The Costs and Benefits of Brands
Darnall said the brands' push to reinstate expensive operating standards have eroded some of their value, especially in an era when hoteliers have other options for technology and distribution. Traditionally, that was the advantage branded hotels held over independent hotels. He said it now comes down to an analysis of customer acquisition costs through online travel agencies versus brands.
"The biggest point we look at is the cost of acquisition — the cost of acquiring that customer," Darnall said. "Does that customer cost us 20% of the revenue? Does that customer cost us 5% of that revenue or 30% of that revenue? Understanding the customer cost then builds into the business profile or what brand or position is going to be most profitable."

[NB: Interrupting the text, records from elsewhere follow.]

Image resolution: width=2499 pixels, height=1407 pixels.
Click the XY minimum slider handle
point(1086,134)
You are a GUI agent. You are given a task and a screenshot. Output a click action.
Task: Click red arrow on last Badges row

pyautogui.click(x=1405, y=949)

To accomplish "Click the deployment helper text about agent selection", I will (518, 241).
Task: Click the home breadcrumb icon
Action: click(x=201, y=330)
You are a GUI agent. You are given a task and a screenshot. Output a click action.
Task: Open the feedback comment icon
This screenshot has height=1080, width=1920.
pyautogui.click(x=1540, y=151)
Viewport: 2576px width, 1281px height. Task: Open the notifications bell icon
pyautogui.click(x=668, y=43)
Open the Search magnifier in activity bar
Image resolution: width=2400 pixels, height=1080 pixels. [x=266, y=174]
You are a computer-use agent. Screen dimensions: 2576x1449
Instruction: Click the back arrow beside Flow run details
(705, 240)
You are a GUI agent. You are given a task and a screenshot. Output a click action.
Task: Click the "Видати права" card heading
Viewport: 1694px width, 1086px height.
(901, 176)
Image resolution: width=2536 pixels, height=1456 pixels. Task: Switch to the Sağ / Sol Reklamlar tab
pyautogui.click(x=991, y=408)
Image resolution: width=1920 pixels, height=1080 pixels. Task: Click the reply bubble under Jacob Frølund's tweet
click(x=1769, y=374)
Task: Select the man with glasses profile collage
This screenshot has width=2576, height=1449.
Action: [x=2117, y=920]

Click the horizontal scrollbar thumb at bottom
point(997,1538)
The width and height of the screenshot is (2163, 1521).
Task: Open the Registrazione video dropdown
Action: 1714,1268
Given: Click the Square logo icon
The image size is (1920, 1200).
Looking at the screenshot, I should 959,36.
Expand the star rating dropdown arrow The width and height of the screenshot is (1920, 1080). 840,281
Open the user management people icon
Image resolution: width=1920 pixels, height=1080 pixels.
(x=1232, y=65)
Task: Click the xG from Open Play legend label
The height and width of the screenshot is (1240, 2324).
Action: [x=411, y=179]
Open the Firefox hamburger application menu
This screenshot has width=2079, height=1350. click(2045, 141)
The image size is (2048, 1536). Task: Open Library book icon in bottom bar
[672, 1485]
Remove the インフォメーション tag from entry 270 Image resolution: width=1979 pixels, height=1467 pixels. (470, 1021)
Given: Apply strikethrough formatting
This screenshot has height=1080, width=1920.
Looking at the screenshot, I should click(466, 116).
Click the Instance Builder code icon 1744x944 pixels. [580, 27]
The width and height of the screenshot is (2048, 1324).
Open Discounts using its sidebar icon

He said franchise fees, discounted loyalty rates and the other costs of brand loyalty programs make it very expensive to acquire guests.
"There are other customers available in the marketplace through other channels that are in fact much cheaper," he said.
Carroll added there are a lot of costs that go into figuring out how profitable the hotel-brand relationship is today. He said that forgoing a brand is likely to increase such costs as sales and marketing, but decrease operating costs.
"There's a number of costs that might start going down" if you don't have a brand, he said. "Whether it's housekeeping, [food and beverage], some of your costs to acquire customers, and costs to handle payments and brand loyalty pieces. There are all these other costs you have to layer in."
Carroll said it should be a market-by-market and hotel-by-hotel decision whether to go branded or independent.
"In some cases, you're going to come to a conclusion that the brand brought me more revenue, but it just got completely gobbled up in the costs. ... And in other cases, there are some markets and locations where you put the flag on it, and you're just going to get business you wouldn't normally be able to."
Richard Kessler, chairman and CEO of the Kessler Collection, said he likes to think of all of his company's properties as independent whether they carry a brand flag or not — to "put the burden on us and responsibility to make it profitable."
He said making sure a property is desirable both in terms of its location and how it's positioned are vital to success no matter what brand it carries, particularly in the unique lifestyle segment Kessler Collection hotels operate in.
"We like to go places where we can really add something to the community and create a benefit for the citizens that live there," he said.
Russell Urban, principal and managing partner for Electra America Hospitality Group, agreed that positioning hotels is key to success either way.
"You need to have experiences, and you need to be in places people want to be," he said.